▶ Problem statement:
Copy each line containing "block" from the listing below.

▶ Available data:
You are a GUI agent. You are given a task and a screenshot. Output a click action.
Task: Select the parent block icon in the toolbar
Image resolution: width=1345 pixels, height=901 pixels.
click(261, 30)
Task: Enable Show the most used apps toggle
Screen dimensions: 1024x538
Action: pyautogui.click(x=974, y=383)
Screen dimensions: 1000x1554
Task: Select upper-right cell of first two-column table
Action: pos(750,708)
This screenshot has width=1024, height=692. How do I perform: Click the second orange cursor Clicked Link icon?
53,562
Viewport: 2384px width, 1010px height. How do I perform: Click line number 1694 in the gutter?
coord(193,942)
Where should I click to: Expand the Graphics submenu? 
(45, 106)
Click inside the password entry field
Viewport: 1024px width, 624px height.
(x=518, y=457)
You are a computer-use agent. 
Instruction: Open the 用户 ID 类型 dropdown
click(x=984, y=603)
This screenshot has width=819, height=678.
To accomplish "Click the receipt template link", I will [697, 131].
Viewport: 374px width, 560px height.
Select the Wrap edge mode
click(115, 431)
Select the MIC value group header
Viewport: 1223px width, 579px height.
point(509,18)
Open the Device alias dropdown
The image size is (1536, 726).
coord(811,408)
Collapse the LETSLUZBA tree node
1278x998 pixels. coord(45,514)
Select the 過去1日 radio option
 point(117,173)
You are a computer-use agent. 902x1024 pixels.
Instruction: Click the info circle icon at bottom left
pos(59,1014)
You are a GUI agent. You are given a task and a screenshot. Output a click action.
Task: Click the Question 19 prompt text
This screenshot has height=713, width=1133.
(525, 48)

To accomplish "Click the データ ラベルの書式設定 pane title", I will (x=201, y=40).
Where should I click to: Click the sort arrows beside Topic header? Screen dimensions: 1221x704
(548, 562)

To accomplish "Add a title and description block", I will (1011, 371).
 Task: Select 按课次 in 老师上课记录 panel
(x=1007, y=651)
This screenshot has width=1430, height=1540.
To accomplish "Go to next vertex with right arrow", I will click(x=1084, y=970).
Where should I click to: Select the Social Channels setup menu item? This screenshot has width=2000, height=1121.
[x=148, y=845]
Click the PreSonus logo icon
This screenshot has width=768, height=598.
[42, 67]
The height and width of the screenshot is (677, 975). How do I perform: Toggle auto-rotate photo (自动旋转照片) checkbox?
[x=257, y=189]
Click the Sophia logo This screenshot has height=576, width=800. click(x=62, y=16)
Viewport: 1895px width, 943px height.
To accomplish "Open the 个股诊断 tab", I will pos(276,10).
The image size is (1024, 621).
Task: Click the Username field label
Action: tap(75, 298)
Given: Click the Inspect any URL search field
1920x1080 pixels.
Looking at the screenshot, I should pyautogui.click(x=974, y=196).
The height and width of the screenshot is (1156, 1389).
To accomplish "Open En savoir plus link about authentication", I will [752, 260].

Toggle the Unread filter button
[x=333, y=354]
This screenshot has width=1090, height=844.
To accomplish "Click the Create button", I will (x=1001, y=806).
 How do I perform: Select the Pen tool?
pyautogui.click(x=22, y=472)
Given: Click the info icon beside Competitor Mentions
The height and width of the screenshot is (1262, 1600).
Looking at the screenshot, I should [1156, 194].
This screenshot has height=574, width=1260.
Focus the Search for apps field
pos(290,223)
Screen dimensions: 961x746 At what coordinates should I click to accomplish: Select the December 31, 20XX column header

▶ Answer:
Task: Select the parent block icon in the toolbar
To accomplish "Add a title and description block", I will (1011, 371).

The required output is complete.